Although trends in ITN use and other indicators favored lower mortality in the comparison area, no significant change was observed. There are several potential explanations for this finding. First, the ITN impact might have been small because use was relatively low (24.9%). Second, some indicators (vaccinations and diarrhea treatment) worsened over time. Third, an undetected outbreak might have counteracted programmatic effects. To explore this possibility, especially after the mortality increase in year 3 of PBT data (Supplemental Figure C, available online at http://www.ajph.org), we spoke with comparison-area health officials. They were unaware of increased disease activity, although an outbreak still could have been missed.

Our study had several limitations. First, with an ecological analysis the causal link between interventions and outcomes is uncertain. Second, the analysis of contextual factors was semiquantitative; thus, we could identify potential confounders, but mortality results could not be accurately adjusted. Also, local trends for some factors (e.g., household income, antimalarial resistance) were unavailable, a limitation that has affected other IMCI studies.⁶ Third, health care quality was not measured in the comparison area. For positive confounding, however, health care quality would have had to worsen, which seems unlikely given that some IMCI training occurred.

Fourth, because of budget constraints we had to use existing data sources (primarily DHSs) that were not perfectly timed to project activities, which could have caused an underappreciation of how project activities affected mortality. Evaluation approaches such as continuous surveys³¹ could have greatly improved the temporal-spatial matching of outcomes with interventions. Lastly, although IMCI improved health care quality many consultations were done by non–IMCI-trained health workers, and IMCI-trained health workers performed relatively poorly. Thus, IMCI's potential was not fully realized. This finding is consistent with results of a recent review that found that after IMCI training, one third of ill children needing oral antimicrobials or rehydration typically did not receive these treatments as recommended.¹⁰

Regarding this last point, our finding of reduced mortality despite only modest improvements in case-management quality might be important. This finding suggests that in settings with low coverage of key preventive interventions, improved case management might have quite a large potential to prevent child deaths, which highlights the importance of developing strategies to improve health-worker practices. Furthermore, finding ways to improve performance for prevention and treatment of childhood illnesses would likely translate to improvements in delivery of services in other health areas, such as HIV/AIDS, obstetric care, injuries, and noncommunicable diseases.

Interestingly, 2 other IMCI studies with relatively rigorous designs found mortality reductions that were similar to ours (13% in both studies).^8,11 Thus, despite the limitations of all these studies a picture of IMCI's impact on mortality may be emerging.

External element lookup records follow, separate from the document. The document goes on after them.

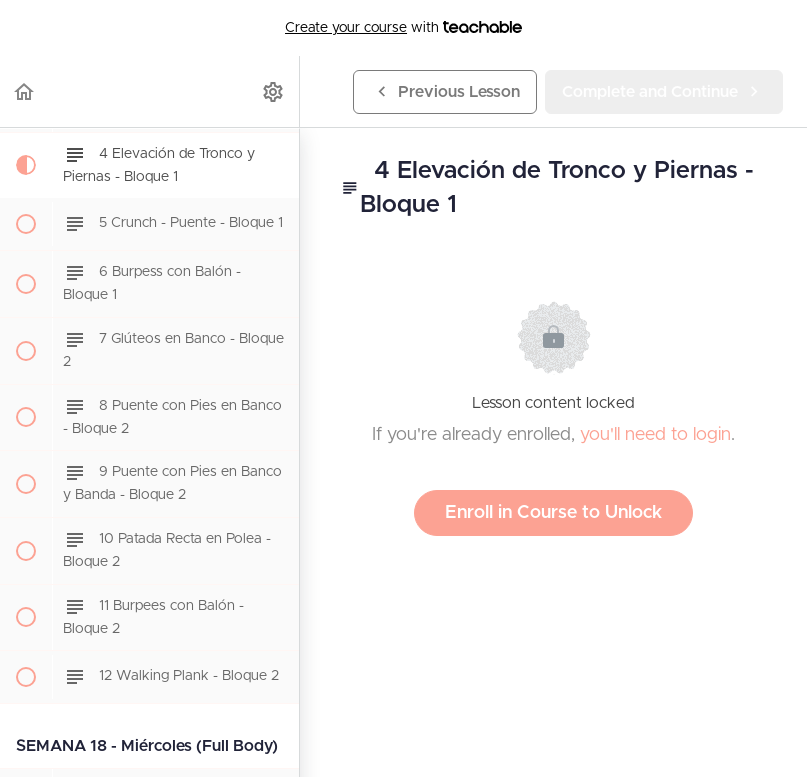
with (403, 28)
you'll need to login (655, 435)
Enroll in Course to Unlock (553, 513)
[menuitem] (274, 91)
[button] (25, 91)
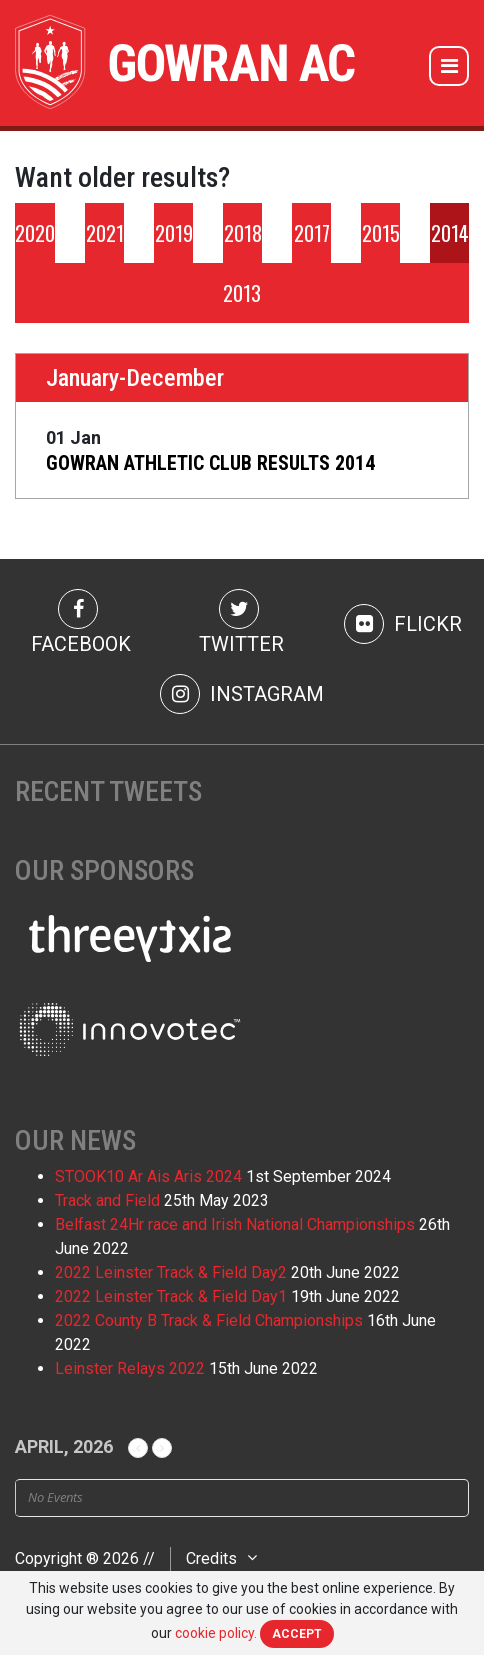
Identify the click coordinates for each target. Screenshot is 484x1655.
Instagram (242, 694)
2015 (381, 233)
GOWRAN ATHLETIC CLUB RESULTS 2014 (210, 463)
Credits (211, 1558)
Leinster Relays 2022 (130, 1368)
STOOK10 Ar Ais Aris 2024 (148, 1176)
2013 (242, 293)
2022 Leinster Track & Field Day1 (171, 1296)
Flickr (403, 624)
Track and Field (107, 1200)
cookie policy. (216, 1633)
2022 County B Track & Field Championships (209, 1320)
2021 (105, 233)
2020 (35, 233)
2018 (243, 233)
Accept (297, 1634)
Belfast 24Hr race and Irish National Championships (235, 1224)
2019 (174, 233)
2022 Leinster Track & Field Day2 (171, 1272)
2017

That said, IMCI is primarily a strategy for scaling up interventions already proven to be efficacious, so indicators of health care quality and intervention coverage might be more logical than mortality as metrics for judging IMCI. If IMCI causes meaningful increases in intervention coverage but mortality does not decrease, then it is the efficacy of the interventions that should be in question.

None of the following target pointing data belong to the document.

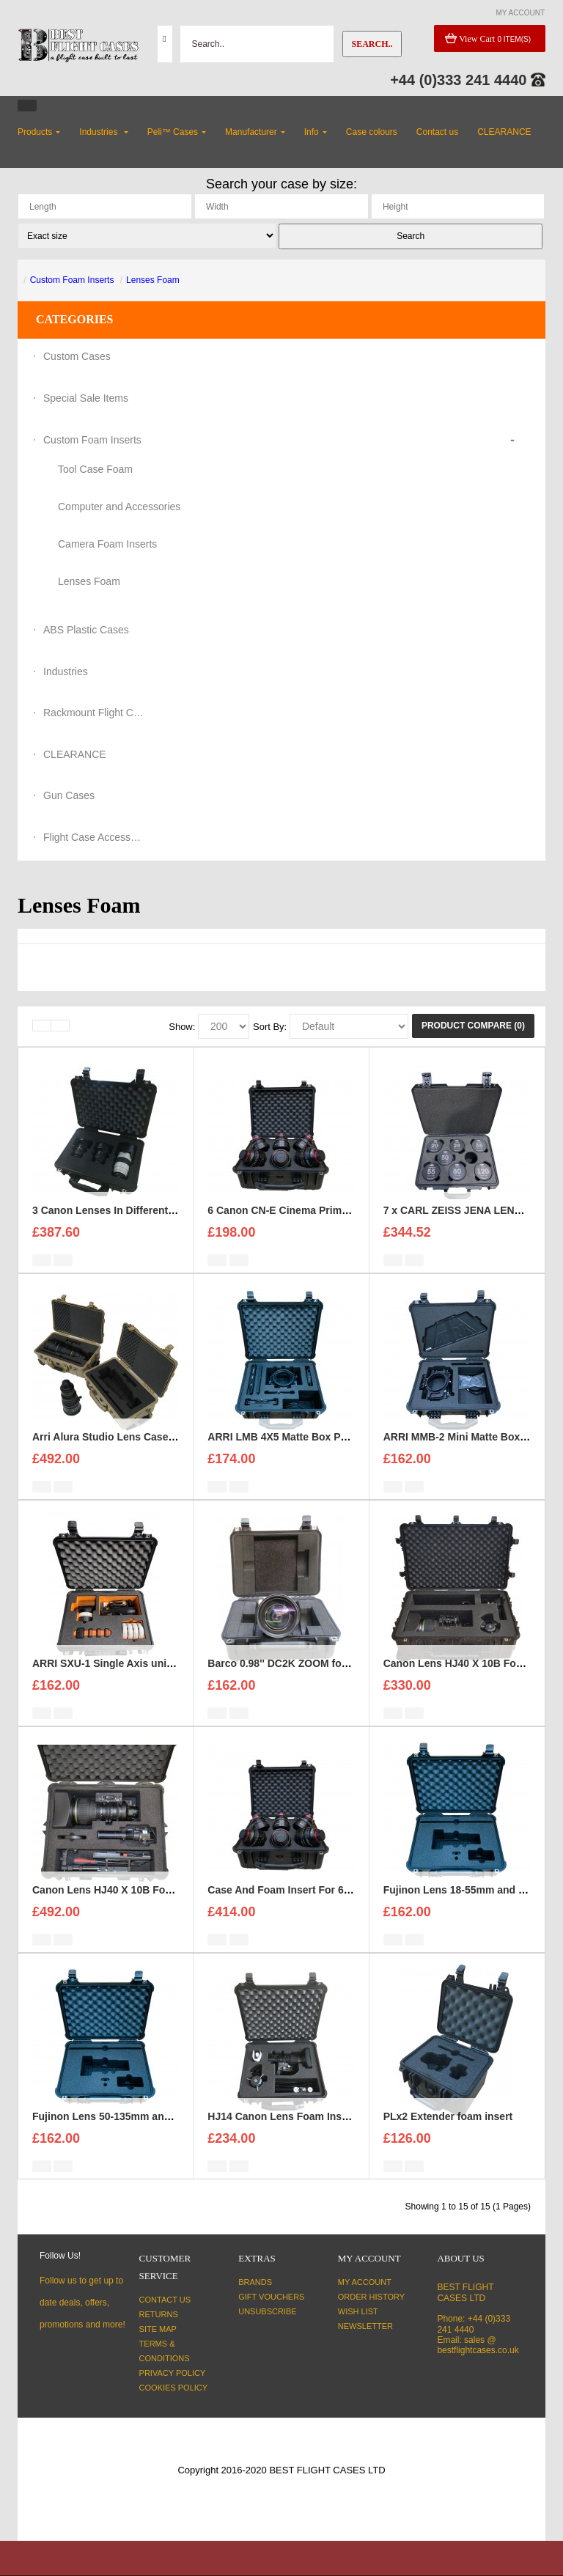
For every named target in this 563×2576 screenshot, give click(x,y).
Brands (255, 2282)
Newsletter (365, 2326)
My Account (364, 2282)
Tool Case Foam (95, 469)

In summary, we observed lower mortality after IMCI implementation and ITN promotion in the intervention area. Trends in contextual factors suggested that it was plausible to conclude that project activities caused the mortality decline. ITN use increased similarly in both study areas, so the mortality impact of ITNs in the 2 areas might have cancelled each other out, and the lower mortality could have been primarily attributable to IMCI's positive effect on care-seeking and health care quality. Inadequate performance by IMCI-trained health workers underscored the urgent need for effective strategies to improve health-worker adherence to clinical guidelines.